> Assigned task:
In the records below, begin at the line containing "Open the 消息记录 dropdown button" and end at the line containing "Click the modal's vertical scrollbar"; quote every line in that span exactly, including both boundary lines, and no others.
==== Extracted material
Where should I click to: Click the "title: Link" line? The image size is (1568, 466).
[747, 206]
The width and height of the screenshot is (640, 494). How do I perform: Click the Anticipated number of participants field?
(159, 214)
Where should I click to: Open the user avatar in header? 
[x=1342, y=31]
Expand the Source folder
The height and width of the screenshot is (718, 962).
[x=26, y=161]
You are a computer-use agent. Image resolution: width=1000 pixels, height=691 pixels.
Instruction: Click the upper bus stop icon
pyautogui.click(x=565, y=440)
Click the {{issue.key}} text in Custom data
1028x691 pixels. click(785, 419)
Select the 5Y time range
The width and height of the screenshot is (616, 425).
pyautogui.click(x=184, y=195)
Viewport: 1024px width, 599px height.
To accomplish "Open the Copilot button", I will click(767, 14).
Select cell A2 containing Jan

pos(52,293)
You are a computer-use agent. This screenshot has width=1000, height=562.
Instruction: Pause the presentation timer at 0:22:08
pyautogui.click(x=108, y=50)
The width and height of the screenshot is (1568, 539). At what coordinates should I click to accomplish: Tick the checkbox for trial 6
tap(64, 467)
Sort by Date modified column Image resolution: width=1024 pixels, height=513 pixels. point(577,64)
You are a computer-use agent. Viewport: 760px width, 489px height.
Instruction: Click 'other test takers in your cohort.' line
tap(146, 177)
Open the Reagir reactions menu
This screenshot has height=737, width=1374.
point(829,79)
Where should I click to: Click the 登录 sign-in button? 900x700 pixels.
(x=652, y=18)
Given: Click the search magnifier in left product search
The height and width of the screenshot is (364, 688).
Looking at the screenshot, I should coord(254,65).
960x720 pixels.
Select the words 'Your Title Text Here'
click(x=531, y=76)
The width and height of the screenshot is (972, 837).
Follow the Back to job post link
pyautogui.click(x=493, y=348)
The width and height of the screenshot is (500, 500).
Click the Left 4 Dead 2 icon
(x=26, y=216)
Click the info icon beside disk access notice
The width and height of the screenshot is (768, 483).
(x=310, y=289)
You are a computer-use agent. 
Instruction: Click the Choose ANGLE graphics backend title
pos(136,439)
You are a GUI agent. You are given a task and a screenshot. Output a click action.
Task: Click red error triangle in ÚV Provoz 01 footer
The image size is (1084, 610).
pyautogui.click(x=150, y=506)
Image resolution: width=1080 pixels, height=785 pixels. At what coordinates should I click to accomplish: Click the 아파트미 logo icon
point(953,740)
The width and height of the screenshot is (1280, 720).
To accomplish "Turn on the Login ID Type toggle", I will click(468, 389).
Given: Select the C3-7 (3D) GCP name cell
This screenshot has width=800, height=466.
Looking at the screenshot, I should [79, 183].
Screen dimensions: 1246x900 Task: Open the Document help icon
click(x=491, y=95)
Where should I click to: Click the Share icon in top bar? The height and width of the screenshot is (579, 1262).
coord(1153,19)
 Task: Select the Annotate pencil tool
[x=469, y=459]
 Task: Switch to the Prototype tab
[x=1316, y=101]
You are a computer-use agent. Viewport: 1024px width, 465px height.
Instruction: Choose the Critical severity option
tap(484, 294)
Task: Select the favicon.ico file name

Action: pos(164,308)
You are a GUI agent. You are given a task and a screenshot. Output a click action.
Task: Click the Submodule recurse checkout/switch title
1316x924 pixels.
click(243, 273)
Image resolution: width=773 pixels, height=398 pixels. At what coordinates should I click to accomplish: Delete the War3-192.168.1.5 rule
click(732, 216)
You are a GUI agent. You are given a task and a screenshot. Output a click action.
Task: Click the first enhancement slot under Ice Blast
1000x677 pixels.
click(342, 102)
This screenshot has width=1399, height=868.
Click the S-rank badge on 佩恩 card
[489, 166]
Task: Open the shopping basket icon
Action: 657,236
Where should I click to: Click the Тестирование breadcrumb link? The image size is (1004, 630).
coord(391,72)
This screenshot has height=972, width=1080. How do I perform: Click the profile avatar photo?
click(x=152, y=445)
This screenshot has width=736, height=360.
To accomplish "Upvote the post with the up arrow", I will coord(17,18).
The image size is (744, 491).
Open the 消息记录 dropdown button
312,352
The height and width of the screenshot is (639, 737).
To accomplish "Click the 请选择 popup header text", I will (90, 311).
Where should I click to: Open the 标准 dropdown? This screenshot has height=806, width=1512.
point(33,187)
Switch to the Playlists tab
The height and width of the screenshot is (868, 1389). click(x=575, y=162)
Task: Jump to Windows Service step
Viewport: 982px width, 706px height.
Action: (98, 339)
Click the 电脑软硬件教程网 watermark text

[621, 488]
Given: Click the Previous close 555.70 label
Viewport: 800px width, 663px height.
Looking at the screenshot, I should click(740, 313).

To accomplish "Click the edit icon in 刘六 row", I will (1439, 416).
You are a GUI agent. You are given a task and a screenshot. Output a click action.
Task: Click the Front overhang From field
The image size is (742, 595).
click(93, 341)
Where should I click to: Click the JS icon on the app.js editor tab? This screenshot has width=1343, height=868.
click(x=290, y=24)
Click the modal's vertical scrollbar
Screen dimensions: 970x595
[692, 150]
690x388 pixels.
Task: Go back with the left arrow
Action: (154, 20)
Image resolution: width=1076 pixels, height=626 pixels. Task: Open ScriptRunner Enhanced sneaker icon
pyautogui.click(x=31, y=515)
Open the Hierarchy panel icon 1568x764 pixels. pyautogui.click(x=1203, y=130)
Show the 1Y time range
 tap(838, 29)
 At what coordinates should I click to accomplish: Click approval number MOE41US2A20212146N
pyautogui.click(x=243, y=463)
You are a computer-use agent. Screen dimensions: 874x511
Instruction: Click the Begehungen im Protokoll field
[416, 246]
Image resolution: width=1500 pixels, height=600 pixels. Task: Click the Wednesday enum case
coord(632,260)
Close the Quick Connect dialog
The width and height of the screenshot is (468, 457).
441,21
========
> Task output:
Open the 消息记录 dropdown button
312,352
The height and width of the screenshot is (639, 737).
To accomplish "Click the 请选择 popup header text", I will (90, 311).
Where should I click to: Open the 标准 dropdown? This screenshot has height=806, width=1512.
point(33,187)
Switch to the Playlists tab
The height and width of the screenshot is (868, 1389). click(x=575, y=162)
Task: Jump to Windows Service step
Viewport: 982px width, 706px height.
Action: (98, 339)
Click the 电脑软硬件教程网 watermark text

[621, 488]
Given: Click the Previous close 555.70 label
Viewport: 800px width, 663px height.
Looking at the screenshot, I should click(740, 313).

To accomplish "Click the edit icon in 刘六 row", I will (1439, 416).
You are a GUI agent. You are given a task and a screenshot. Output a click action.
Task: Click the Front overhang From field
The image size is (742, 595).
click(93, 341)
Where should I click to: Click the JS icon on the app.js editor tab? This screenshot has width=1343, height=868.
click(x=290, y=24)
Click the modal's vertical scrollbar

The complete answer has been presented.